There are not a lot of bulk-buying options around here, but I do get many things through a natural foods co-op (or buying club). I buy flour (white, whole wheat and pastry whole wheat) in 50-pound (paper) bags and rice in 25 pound (paper) bags.


Coffee, though, comes in 4- or 5- pound plastic bags and tea (green and black) in one-pound Mylar bags. C is the coffee and green tea drinker; I only took up black tea recently.




Canned tomatoes (for our sauce and soup) come on a flat, shrink-wrapped. Next time, though, I think I'll buy the BioNatura pureed tomatoes in a jar. Even though there are 4 ounces fewer and the jars cost nearly a dollar more each, it will reduce our BPA exposure (the lids of glass jars still have BPA), and my plastic. I had already switched to glass ketchup and oil bottles last year, so that (other than lids and tamper-evident seals) all of our bottle things come in glass.



Spaghetti comes in a five-pound box, with a plastic bag inside. Ditto quinoa and red lentils. And cheese--we buy in five-pound blocks, you guessed it, wrapped in plastic.


And "splits"--where we break down a big case of something into smaller portions for people, usually get bagged in plastic, depending on who is doing the breakdown. At our co-op meeting, I quietly suggested we go plastic-free, but I think I need to get more assertive in may campaign.

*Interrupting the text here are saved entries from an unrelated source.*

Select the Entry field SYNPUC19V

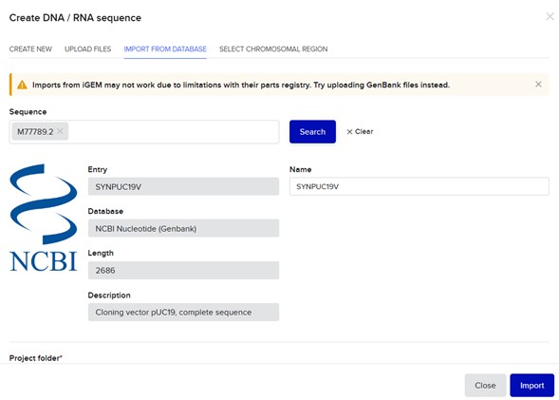183,186
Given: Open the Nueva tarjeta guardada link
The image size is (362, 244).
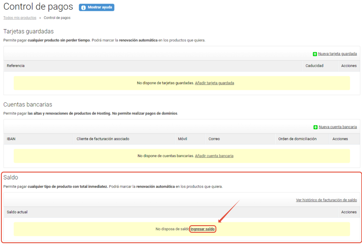Looking at the screenshot, I should click(x=337, y=54).
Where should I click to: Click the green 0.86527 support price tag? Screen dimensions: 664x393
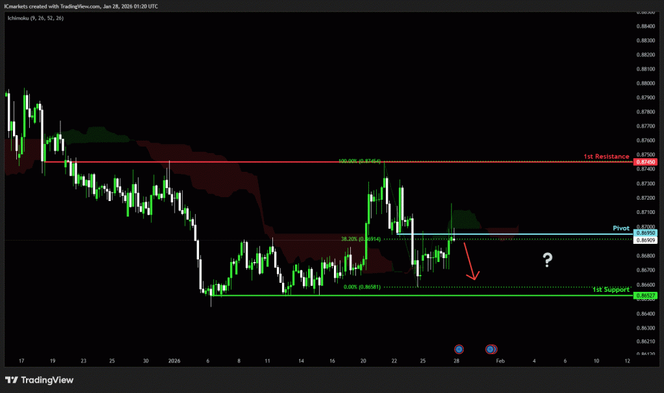(x=646, y=296)
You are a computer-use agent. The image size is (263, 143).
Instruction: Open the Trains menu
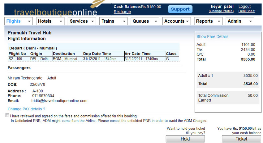coord(114,21)
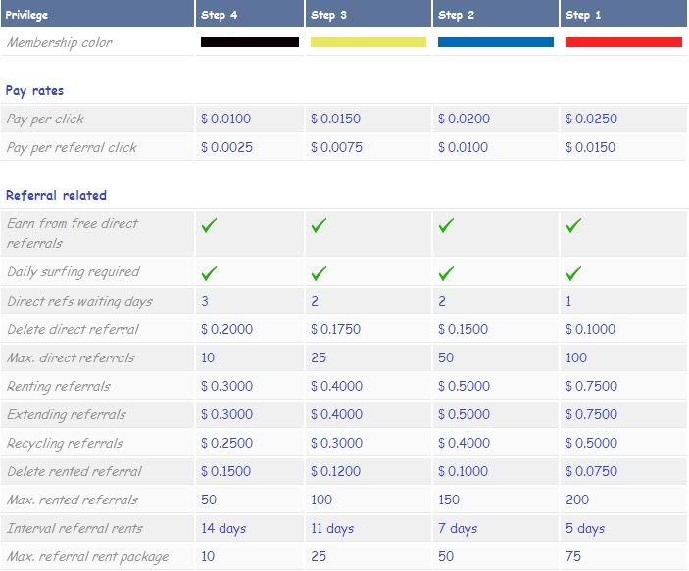
Task: Click the Privilege column header
Action: pos(26,15)
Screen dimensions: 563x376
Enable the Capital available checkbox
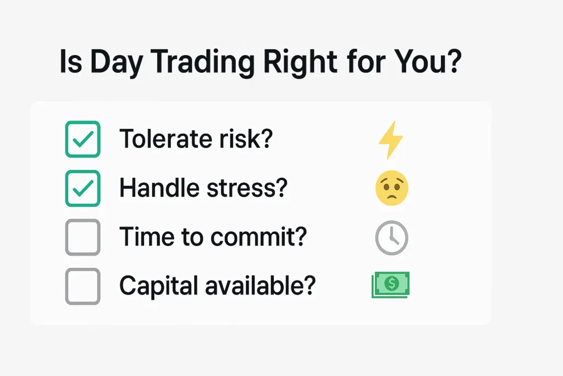pyautogui.click(x=82, y=286)
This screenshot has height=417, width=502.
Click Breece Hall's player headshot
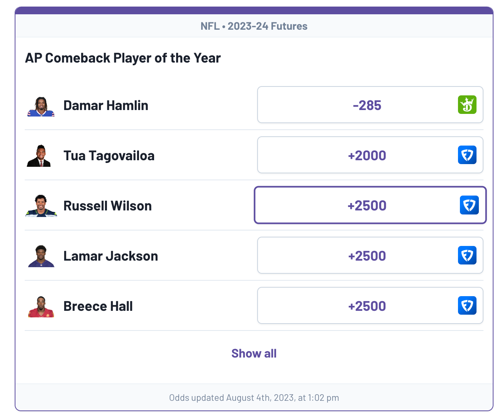(41, 307)
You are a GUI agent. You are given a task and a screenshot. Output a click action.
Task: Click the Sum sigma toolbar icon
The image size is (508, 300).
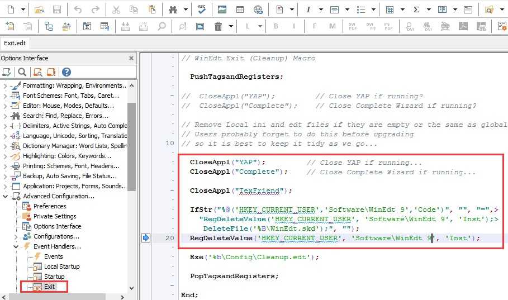416,9
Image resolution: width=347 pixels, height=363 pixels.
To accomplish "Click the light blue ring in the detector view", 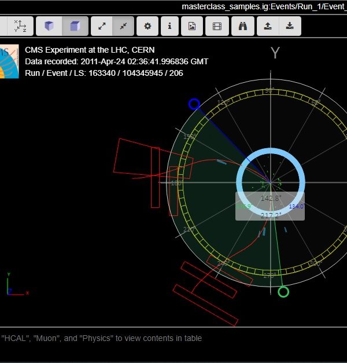I will pos(271,152).
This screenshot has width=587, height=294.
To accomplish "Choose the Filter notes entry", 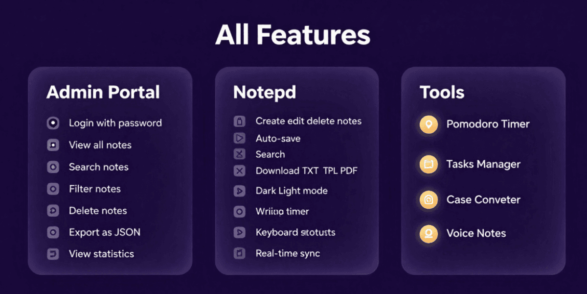I will point(95,189).
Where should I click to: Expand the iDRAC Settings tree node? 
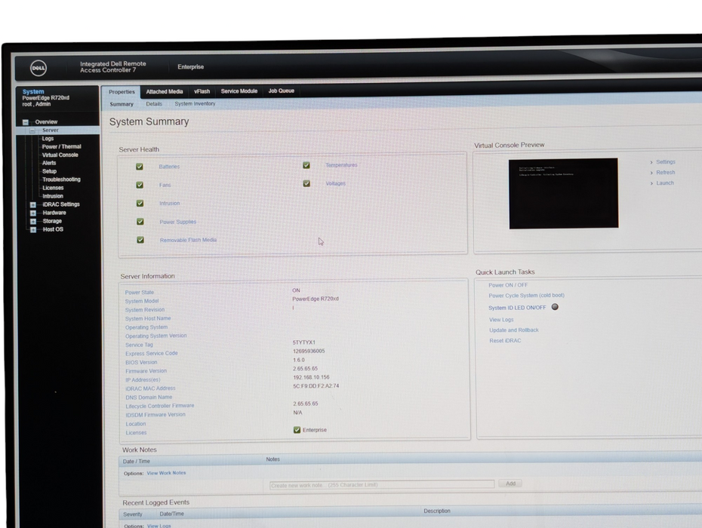(32, 204)
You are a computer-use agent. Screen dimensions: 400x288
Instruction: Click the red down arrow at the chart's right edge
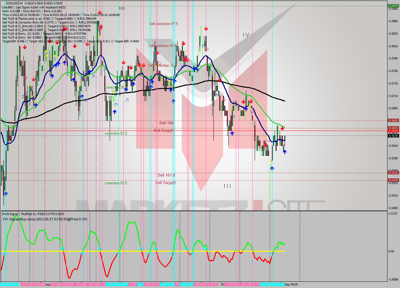282,128
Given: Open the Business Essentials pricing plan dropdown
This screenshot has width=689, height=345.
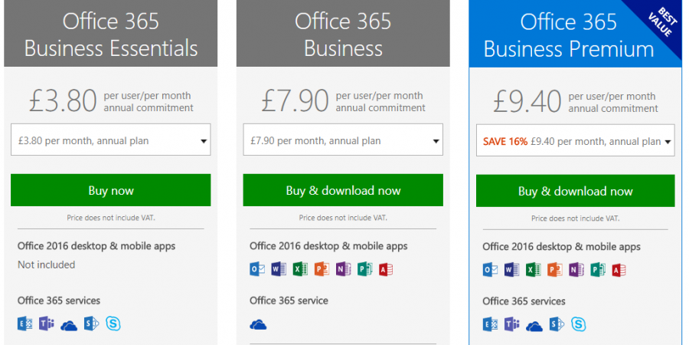Looking at the screenshot, I should tap(111, 141).
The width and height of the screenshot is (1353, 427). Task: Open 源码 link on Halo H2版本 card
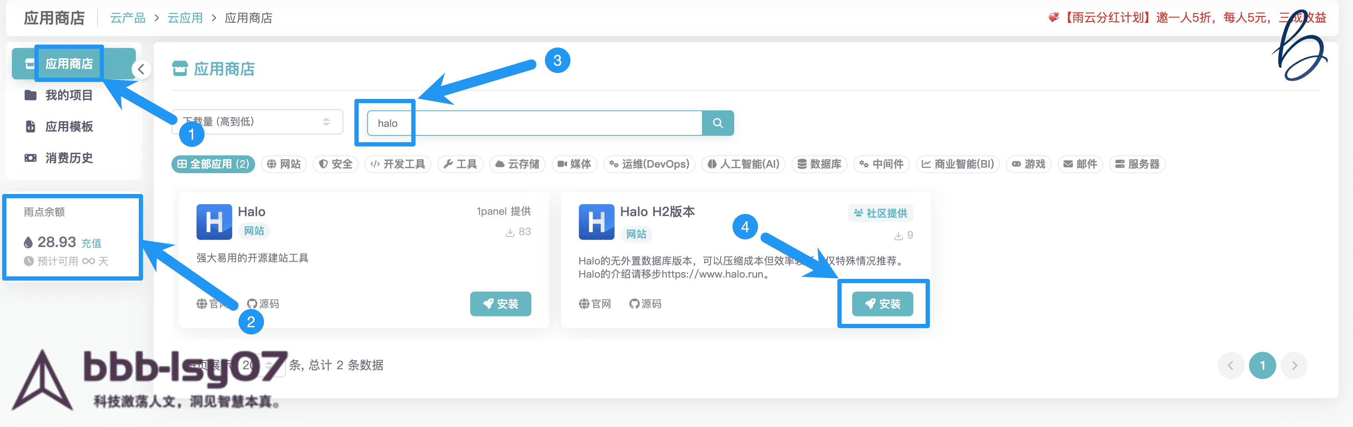tap(645, 304)
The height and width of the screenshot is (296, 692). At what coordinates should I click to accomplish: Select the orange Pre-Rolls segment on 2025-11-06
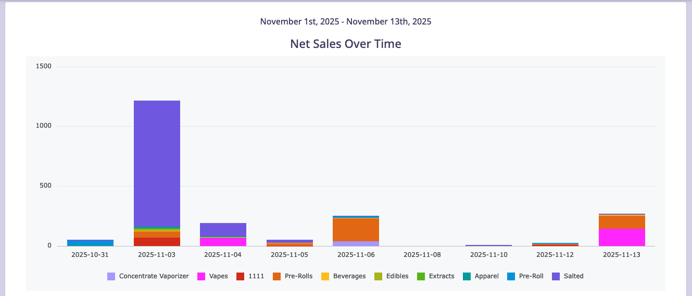pyautogui.click(x=356, y=229)
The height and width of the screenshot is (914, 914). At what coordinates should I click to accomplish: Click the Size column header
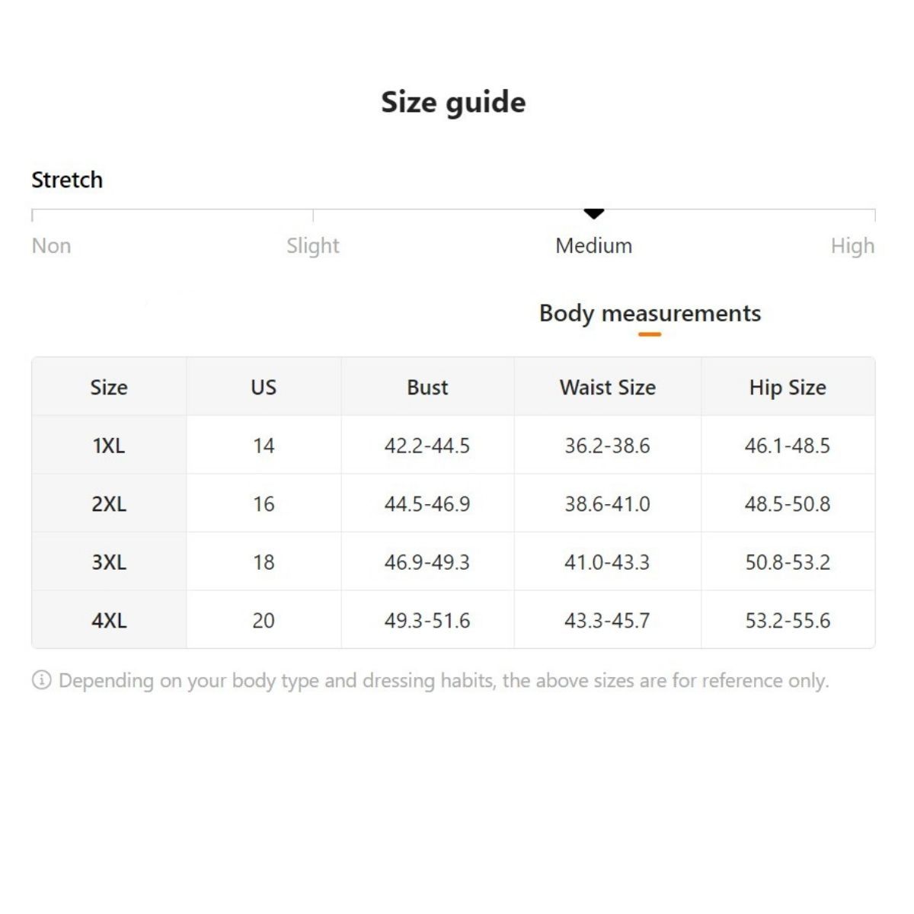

I have also started buying a few bulk items from the limited selection that I recently discovered at a local grocery store. At first I agonized over how to package them--reuse old plastic bags? No, they get lost in my car and usually already have a different price label on them. Make cloth bags? No time, no time. Finally, I remembered one of C's relatives, for some reason, gave us a package of 100 brown paper lunch bags. The boys have reusable lunch bags, so they were just languishing on the craft supply shelf. Now I keep a couple of them with me, so that I can fill them up (and reuse them if I don't buy something greasy) when I'm at that store. The only problem is I usually just end up buying snacks instead of staples (and I do feel bad that I'm taking business away from the small, locally-owned health food store...which prepackages all of is bulk foods in plastic bags)! I have also found that the grocery store has the following unpackaged organic produce (most organic produce is bagged or shrink-wrapped on Styrofoam trays, which kinda defeats the point of it being organic, doncha think?): collards, Swiss chard, beets, lettuce, fresh herbs, scallions and sometimes oranges (though they cost way more than the ones at the health food store). I put these into a nylon grocery bag (which doesn't stop the moisture from leaking through, but who cares?).

The Bottom Line

The problem of our oceans becoming a soup of plastic bits is a global environmental crisis of ozone-hole proportions, and is going to require international action of the Montreal Accord stature if anything meaningful is to be done. But I don't see it as an issue that has even made a bleep on the radar screens of our world leaders. Which sucks, because plastic right now, for the consumer, is the default option. It is just too much to expect consumers to "vote with their dollars." Especially when, as far as I can tell, most people don't even get it, or care. And most of those of us who do, can't make a full-time job of avoiding plastic.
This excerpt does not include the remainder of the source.